BEGIN Extracted records
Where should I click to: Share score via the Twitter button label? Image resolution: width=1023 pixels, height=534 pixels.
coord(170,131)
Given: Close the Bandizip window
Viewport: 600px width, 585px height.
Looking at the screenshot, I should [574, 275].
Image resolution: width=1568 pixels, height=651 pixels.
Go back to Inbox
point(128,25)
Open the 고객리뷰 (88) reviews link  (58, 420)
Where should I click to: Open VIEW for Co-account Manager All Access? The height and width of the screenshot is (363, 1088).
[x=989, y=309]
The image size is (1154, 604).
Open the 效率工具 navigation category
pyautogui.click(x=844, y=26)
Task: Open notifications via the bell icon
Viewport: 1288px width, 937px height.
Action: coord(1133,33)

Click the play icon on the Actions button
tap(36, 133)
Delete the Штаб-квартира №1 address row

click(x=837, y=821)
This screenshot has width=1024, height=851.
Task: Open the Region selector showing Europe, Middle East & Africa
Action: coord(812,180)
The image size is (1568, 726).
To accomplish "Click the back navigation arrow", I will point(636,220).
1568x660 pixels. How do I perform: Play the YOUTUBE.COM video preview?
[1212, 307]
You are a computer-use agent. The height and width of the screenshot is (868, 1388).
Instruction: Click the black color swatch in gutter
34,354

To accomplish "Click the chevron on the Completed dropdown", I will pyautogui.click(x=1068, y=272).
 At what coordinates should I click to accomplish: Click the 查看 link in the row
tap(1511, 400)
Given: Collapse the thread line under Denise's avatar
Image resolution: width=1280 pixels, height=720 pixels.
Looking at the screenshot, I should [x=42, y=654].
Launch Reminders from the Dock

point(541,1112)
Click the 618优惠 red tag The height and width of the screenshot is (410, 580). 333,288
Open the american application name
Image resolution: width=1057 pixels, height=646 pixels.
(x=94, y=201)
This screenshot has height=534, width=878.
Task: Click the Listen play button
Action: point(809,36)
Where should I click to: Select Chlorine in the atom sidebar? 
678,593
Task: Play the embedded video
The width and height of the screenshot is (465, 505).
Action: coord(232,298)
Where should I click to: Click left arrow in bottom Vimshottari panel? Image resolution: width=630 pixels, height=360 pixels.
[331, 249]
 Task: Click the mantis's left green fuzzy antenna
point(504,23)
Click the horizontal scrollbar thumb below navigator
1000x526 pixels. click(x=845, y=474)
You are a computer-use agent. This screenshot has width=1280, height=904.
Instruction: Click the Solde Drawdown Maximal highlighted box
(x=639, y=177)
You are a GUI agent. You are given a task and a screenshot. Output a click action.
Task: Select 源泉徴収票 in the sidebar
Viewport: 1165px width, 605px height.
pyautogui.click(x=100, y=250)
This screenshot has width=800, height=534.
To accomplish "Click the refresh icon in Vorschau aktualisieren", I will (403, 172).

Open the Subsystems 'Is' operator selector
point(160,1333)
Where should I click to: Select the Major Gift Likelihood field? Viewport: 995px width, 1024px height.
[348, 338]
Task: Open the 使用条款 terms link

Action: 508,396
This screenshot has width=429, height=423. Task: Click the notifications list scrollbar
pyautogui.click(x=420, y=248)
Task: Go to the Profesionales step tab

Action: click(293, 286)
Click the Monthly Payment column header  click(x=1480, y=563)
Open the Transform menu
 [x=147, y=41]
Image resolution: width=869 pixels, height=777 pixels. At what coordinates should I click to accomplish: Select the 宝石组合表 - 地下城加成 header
END Extracted records
§ **Stated goal**
Copy all of the data above, keeping every line identical.

§ **Answer to the problem**
Where should I click to: Share score via the Twitter button label? Image resolution: width=1023 pixels, height=534 pixels.
coord(170,131)
Given: Close the Bandizip window
Viewport: 600px width, 585px height.
Looking at the screenshot, I should [574, 275].
Image resolution: width=1568 pixels, height=651 pixels.
Go back to Inbox
point(128,25)
Open the 고객리뷰 (88) reviews link  (58, 420)
Where should I click to: Open VIEW for Co-account Manager All Access? The height and width of the screenshot is (363, 1088).
[x=989, y=309]
The image size is (1154, 604).
Open the 效率工具 navigation category
pyautogui.click(x=844, y=26)
Task: Open notifications via the bell icon
Viewport: 1288px width, 937px height.
Action: coord(1133,33)

Click the play icon on the Actions button
tap(36, 133)
Delete the Штаб-квартира №1 address row

click(x=837, y=821)
This screenshot has width=1024, height=851.
Task: Open the Region selector showing Europe, Middle East & Africa
Action: coord(812,180)
The image size is (1568, 726).
To accomplish "Click the back navigation arrow", I will point(636,220).
1568x660 pixels. How do I perform: Play the YOUTUBE.COM video preview?
[1212, 307]
You are a computer-use agent. The height and width of the screenshot is (868, 1388).
Instruction: Click the black color swatch in gutter
34,354

To accomplish "Click the chevron on the Completed dropdown", I will pyautogui.click(x=1068, y=272).
 At what coordinates should I click to accomplish: Click the 查看 link in the row
tap(1511, 400)
Given: Collapse the thread line under Denise's avatar
Image resolution: width=1280 pixels, height=720 pixels.
Looking at the screenshot, I should [x=42, y=654].
Launch Reminders from the Dock

point(541,1112)
Click the 618优惠 red tag The height and width of the screenshot is (410, 580). 333,288
Open the american application name
Image resolution: width=1057 pixels, height=646 pixels.
(x=94, y=201)
This screenshot has height=534, width=878.
Task: Click the Listen play button
Action: point(809,36)
Where should I click to: Select Chlorine in the atom sidebar? 
678,593
Task: Play the embedded video
The width and height of the screenshot is (465, 505).
Action: coord(232,298)
Where should I click to: Click left arrow in bottom Vimshottari panel? Image resolution: width=630 pixels, height=360 pixels.
[331, 249]
 Task: Click the mantis's left green fuzzy antenna
point(504,23)
Click the horizontal scrollbar thumb below navigator
1000x526 pixels. click(x=845, y=474)
You are a computer-use agent. This screenshot has width=1280, height=904.
Instruction: Click the Solde Drawdown Maximal highlighted box
(x=639, y=177)
You are a GUI agent. You are given a task and a screenshot. Output a click action.
Task: Select 源泉徴収票 in the sidebar
Viewport: 1165px width, 605px height.
pyautogui.click(x=100, y=250)
This screenshot has width=800, height=534.
To accomplish "Click the refresh icon in Vorschau aktualisieren", I will (403, 172).

Open the Subsystems 'Is' operator selector
point(160,1333)
Where should I click to: Select the Major Gift Likelihood field? Viewport: 995px width, 1024px height.
[348, 338]
Task: Open the 使用条款 terms link

Action: 508,396
This screenshot has width=429, height=423. Task: Click the notifications list scrollbar
pyautogui.click(x=420, y=248)
Task: Go to the Profesionales step tab

Action: click(293, 286)
Click the Monthly Payment column header  click(x=1480, y=563)
Open the Transform menu
 [x=147, y=41]
Image resolution: width=869 pixels, height=777 pixels. At what coordinates should I click to accomplish: Select the 宝石组合表 - 地下城加成 header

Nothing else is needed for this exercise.